==== Items ====
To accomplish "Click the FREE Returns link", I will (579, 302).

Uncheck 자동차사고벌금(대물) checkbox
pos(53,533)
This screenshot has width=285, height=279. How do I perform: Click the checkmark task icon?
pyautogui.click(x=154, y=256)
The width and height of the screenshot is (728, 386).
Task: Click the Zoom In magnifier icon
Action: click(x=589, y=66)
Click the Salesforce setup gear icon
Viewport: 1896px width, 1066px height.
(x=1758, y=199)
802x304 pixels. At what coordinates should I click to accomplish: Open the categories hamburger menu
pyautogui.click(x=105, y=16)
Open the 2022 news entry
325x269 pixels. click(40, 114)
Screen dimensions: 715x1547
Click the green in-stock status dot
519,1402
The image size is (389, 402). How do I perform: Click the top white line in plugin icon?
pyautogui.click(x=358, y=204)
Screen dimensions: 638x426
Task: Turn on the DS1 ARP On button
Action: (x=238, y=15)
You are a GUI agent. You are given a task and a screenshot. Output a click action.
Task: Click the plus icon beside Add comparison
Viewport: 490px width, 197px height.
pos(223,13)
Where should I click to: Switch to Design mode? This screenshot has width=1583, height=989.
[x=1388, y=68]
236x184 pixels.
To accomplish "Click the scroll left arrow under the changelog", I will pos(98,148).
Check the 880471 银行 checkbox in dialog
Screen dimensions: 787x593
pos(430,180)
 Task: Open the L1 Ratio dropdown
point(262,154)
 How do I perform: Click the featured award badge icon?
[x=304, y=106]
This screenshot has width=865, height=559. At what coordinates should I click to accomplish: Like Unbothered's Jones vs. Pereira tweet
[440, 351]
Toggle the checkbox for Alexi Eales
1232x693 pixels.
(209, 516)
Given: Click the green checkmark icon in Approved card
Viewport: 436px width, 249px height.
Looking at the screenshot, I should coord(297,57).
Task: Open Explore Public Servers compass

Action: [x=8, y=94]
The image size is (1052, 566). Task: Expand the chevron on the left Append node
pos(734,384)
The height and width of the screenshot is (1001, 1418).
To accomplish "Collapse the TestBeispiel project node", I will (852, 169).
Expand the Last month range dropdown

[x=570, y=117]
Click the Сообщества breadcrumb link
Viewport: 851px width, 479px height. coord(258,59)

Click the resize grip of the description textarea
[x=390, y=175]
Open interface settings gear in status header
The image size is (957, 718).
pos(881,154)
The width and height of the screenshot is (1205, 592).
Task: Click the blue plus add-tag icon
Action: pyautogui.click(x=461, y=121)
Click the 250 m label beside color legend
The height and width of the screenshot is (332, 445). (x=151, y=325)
====
Description of the task: Collect each line of the items that contains the word "plus" and copy those lines out in full.

Task result:
Task: Click the plus icon beside Add comparison
Task: Click the blue plus add-tag icon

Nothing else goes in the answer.